- Prompt:
Continue the text on Khomeini's life from the point where it stops.

- Extract to read:
▽
In 1944 Khomeini published his first book, Kashf al-Asrar (“Secrets Unveiled”), criticising secularisation under Reza Shah Pahlavi and advocating for the power of Allah to establish and disestablish governments.
After the death of Hossein Borujerdi in 1961, Khomeini became the leading Marja'.

In January 1963 the Shah announced the White Revolution, a six-point program of reform. It called for land reform, nationalization of the forests, the sale of state-owned enterprises to private interests, electoral changes to enfranchise women and allow non-Muslims to hold office, profit-sharing in industry, and a literacy campaign in the nation's schools. On the other hand, he and many religious leaders considered the revolution had trends of westernizing the country and would in their mind threaten the traditional Islamic lifestyle of the common folk.

The Shah himself traveled to Qom and announced the clergy black reactionaries worse than the red reactionaries and a hundred times more treacherous than the (communist) Tudeh party during his speech. On 26 January 1963, he held a referendum to get the appearance of public support in which 5.6 million people voted against 4100 people for the 1963 Iranian referendum. The referendum was a good excuse for the government to take tougher practical action against the clergy and on 22 March 1963, coinciding with the anniversary of the death of Imam Ja'far al-Sadiq, the Shah's guards cracked down harshly and attacked the Feyziyeh School, whereby students and faculty who were opposed to shah rule were killed. According to Daniel Brumberg, the regime persuaded the thugs to attack the students of Feyziyeh School. On the afternoon of Ashura (3 June 1963), Khomeini presented a lecture at the Feyziyeh School in which he denounced the Shah as a "wretched miserable man", advised him to change his ways, otherwise the day will come that people will be happy to see him leave, drawing parallels to the caliph Yazid, who is perceived as a 'tyrant' by Shias.

Two days afterward, at 3 am on 5 June 1963, Khomeini was detained and transferred to Tehran. When this news was broadcast, large protest demonstrations were held in Qom, Tehran, Mashhad, Varamin, Kashan, and other cities. The Shah's guards killed and injured several people. That event is now referred to as the Movement of 15 Khordad. On 3 August, the Shah released Khomeini from jail and placed him under house arrest until 7 April 1964.

On 26 October 1964, Khomeini condemned the Shah because of the diplomatic immunity he granted to American citizens, civilian or military personnel in Iran. At 5.30 pm on 4 November 1964, Khomeini was arrested by SAVAK. He was then taken to Mehrabad international airport in Tehran and flown to Ankara Airport.

==Life in exile==

===Turkey===
After arriving in Ankara, Khomeini was taken to the Bolvar Palace Hotel and the next morning he was moved to another building on Atatürk Street.

A week after his arrival in Turkey, Khomeini was sent to Bursa and he stayed there for eleven months. He was hosted by a Turkish Military intelligence officer, Colonel Ali Cetiner, in his own residence. According to Turkish law, clerical dress was banned and Khomeini was never allowed to meet people. On 3 December 1964, his son, Mostafa, joined him. In his first days in Turkey, Khomeini was extremely angry at the secular dress of Turkish women, but he learned to adapt quickly to his new surroundings. Despite the bans on contact with Khomeini, he and his students – who included future President Akbar Hashemi Rafsanjani – would plot the successful assassination of Prime Minister Hassan-Ali Mansur as soon as Khomeini left Iran.
△
- Material provided:
▽
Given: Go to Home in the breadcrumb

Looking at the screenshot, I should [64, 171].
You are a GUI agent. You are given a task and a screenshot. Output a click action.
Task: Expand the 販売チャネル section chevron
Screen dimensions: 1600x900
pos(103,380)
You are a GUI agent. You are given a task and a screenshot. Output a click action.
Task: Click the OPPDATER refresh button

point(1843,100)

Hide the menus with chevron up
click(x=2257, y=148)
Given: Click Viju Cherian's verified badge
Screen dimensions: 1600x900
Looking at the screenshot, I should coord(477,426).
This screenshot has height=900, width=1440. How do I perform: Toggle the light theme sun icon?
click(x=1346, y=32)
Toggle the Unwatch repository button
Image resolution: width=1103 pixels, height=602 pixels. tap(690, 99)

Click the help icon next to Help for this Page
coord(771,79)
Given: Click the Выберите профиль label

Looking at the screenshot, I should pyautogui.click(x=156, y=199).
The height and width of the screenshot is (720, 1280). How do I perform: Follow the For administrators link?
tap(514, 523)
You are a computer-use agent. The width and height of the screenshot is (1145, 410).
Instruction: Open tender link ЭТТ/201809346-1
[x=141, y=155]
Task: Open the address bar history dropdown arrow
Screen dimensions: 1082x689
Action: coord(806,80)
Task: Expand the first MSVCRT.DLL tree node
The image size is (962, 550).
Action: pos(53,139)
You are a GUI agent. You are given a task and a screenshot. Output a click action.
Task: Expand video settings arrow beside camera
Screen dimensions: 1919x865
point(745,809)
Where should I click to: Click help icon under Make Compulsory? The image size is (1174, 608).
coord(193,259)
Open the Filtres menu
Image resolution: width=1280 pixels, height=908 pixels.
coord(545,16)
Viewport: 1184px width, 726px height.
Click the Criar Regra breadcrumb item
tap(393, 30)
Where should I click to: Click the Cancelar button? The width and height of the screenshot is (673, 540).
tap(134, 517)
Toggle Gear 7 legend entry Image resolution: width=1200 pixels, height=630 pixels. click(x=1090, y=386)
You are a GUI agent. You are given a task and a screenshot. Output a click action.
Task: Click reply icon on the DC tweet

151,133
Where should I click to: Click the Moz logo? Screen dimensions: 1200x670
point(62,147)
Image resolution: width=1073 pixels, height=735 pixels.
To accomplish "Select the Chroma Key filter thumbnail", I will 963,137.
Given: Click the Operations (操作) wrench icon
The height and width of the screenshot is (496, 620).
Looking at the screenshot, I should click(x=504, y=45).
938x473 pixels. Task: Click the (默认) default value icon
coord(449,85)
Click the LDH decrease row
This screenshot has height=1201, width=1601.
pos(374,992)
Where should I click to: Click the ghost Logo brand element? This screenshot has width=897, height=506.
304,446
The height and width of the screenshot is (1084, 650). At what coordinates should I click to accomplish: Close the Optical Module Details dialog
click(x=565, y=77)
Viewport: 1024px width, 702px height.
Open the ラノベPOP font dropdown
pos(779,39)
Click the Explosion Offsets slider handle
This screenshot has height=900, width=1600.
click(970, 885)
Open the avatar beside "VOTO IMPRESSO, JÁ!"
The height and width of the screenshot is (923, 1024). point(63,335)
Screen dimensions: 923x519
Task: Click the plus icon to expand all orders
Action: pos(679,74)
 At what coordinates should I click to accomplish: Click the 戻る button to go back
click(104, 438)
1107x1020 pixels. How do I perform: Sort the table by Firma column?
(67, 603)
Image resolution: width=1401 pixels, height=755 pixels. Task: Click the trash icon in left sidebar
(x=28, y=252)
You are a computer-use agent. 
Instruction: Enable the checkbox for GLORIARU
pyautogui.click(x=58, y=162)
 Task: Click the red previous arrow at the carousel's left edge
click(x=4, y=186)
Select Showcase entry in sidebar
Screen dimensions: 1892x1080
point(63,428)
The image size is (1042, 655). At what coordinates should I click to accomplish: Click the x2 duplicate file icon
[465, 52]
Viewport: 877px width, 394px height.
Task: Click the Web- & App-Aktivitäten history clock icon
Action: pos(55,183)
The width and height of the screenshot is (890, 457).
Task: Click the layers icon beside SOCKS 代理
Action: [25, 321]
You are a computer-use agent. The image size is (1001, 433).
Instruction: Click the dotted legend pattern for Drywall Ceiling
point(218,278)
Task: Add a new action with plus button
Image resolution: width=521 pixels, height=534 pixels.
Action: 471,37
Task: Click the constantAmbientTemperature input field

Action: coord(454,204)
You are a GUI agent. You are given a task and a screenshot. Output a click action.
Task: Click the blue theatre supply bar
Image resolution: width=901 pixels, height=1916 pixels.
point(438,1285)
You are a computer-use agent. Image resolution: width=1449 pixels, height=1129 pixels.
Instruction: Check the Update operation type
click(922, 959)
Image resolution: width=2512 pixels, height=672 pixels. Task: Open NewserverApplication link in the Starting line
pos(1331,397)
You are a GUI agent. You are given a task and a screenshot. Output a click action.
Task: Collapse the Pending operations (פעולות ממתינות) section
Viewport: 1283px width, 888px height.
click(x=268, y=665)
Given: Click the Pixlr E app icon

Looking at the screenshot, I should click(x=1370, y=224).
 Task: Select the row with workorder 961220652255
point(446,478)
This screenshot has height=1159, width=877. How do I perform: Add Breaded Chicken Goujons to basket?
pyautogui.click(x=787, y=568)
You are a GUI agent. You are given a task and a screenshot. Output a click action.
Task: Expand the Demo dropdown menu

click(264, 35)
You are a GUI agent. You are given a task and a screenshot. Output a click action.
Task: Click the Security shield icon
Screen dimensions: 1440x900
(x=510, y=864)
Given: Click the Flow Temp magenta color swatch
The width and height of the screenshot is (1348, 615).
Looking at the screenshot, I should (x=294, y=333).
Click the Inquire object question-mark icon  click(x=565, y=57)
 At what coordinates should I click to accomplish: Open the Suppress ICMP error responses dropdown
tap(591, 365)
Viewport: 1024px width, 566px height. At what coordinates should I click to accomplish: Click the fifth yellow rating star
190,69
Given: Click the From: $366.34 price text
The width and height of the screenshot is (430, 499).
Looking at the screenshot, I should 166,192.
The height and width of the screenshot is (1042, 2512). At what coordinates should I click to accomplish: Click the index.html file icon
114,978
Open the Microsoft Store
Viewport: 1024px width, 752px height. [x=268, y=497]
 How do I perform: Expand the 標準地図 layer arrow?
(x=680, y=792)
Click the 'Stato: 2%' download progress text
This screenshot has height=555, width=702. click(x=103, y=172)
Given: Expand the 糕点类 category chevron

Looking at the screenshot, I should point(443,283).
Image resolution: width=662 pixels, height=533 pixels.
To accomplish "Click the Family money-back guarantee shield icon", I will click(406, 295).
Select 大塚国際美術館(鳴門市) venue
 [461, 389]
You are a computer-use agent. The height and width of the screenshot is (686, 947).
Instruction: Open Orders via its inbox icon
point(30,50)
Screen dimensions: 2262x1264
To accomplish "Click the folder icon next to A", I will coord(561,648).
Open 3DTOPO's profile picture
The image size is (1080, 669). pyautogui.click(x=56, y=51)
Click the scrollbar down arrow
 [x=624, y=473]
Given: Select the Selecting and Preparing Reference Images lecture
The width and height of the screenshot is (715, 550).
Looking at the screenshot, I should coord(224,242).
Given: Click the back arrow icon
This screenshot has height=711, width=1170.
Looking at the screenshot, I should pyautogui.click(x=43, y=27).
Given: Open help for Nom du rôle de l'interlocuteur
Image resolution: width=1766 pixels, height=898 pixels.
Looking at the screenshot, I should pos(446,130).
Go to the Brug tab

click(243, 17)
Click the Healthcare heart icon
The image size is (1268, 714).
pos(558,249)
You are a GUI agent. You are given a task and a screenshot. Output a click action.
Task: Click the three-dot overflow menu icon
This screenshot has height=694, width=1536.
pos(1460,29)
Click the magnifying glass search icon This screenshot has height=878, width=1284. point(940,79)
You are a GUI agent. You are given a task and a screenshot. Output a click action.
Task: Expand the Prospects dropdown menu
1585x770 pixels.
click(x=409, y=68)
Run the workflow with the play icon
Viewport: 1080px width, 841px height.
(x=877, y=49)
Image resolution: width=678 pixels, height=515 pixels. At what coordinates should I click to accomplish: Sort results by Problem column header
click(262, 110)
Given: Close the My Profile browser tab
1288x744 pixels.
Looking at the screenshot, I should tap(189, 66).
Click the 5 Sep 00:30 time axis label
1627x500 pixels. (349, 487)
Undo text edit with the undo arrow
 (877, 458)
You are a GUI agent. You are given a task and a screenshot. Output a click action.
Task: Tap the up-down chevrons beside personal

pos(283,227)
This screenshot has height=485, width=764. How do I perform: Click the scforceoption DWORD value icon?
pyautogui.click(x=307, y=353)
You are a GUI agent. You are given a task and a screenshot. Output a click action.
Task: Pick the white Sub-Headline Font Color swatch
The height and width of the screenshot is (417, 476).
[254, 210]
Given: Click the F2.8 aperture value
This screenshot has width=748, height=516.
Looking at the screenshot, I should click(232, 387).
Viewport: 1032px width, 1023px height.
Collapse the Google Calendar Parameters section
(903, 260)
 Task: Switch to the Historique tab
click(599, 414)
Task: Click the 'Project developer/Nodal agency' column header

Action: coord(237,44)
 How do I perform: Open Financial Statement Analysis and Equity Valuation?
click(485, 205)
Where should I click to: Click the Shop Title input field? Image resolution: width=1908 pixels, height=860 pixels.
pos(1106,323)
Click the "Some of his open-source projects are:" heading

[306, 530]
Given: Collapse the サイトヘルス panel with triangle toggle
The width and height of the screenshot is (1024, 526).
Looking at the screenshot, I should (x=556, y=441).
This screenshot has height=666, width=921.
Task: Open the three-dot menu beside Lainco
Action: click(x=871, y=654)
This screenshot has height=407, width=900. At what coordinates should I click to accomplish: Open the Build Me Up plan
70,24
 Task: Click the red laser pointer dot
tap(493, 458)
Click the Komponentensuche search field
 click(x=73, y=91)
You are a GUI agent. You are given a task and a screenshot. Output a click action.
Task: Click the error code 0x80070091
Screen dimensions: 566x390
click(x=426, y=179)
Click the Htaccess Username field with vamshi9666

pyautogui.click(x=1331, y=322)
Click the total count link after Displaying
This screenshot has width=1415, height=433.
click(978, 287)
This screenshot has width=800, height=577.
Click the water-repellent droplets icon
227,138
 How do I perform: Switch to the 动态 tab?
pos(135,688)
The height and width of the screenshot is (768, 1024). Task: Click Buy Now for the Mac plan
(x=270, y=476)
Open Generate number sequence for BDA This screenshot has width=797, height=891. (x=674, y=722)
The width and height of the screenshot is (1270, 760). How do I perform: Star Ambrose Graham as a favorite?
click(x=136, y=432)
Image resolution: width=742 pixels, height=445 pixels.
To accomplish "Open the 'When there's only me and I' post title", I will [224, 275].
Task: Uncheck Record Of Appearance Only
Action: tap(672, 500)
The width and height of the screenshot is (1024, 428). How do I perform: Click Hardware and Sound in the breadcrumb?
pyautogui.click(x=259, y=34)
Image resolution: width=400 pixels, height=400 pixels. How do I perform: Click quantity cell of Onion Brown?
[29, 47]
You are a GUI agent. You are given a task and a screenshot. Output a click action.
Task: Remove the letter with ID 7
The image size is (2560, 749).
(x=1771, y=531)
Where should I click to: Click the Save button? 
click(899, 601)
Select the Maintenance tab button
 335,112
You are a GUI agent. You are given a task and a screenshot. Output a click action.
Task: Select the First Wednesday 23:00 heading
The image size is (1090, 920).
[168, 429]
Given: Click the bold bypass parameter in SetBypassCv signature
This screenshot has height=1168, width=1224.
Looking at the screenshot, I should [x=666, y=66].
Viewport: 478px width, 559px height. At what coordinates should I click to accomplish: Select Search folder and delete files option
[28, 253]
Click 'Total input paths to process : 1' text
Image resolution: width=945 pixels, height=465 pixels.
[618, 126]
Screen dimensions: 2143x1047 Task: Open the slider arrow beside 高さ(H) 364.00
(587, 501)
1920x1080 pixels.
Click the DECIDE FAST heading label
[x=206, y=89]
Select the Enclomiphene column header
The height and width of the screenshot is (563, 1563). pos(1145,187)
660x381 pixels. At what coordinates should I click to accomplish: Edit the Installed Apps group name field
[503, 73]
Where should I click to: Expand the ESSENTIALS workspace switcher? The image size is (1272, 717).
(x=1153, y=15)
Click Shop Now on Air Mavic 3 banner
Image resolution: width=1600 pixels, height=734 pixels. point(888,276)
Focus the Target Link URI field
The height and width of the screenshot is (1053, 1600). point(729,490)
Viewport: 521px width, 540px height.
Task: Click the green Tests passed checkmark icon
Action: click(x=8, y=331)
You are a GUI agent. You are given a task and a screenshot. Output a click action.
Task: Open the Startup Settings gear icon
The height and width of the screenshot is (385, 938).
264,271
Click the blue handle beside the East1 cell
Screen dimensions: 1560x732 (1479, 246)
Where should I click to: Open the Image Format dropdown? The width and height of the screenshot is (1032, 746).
△
- Result below:
In Bursa, Khomeini had a great deal of spare time. He continued his studies and for the first time moved away from the "traditional" view of clerical involvement in politics. He wrote his second book, Tahrir al-Wasilah, and began to receive huge donations from Iranian supporters who already opposed the Shah's policies. The extent of donations to the Ayatollah caused the Shah and Turkish government to lift the ban on communication with his during the summer of 1965, and several clergy visited Khomeini – who was wearing secular garb – in Istanbul in 1965.

On September 5, 1965, Khomeini left Turkey and went to Najaf in Iraq.

The reasons for Khomeini's exile to Najaf by the Shah's regime are described as:

1. The regime hoped to diminish the role of Khomeini through competition with Iraqi Ulama like Abu al-Qasim al-Khoei
2. Because of intense pressure and popular protests.
3. Scholars and Khomeini's followers began to communicate with him in Bursa, donating so much money that the Ayatollah went from virtually penniless to very rich
4. A SAVAK agent thought that his presence made the Turkish people hostile toward the Shah's regime.

===Iraq===

On 8 September 1965, Khomeini entered Iraq and would spend thirteen years there. Iraq did not have good political relations with the Shah.

Khomeini and Mostafa entered Iraq. He went to Kadhimiya and stayed in the company of Mohammad al-Husayni al-Shirazi for two days before going to Karbala. From there he went to the city of Najaf. Initially, Khomeini was isolated by Iraq's Shi'a clergy because of his status as a foreigner and his differentiating mindset; however, after a while Muhammad Baqir al-Sadr and other Iraqi clerics would join with Khomeini because they shared similar aims in establishing an Islamic state. Khomeini would also be helped in his first days in Iraq by then-President Abdul Salam Arif, who allowed the Ayatollah to set up and control an Iranian opposition radio station.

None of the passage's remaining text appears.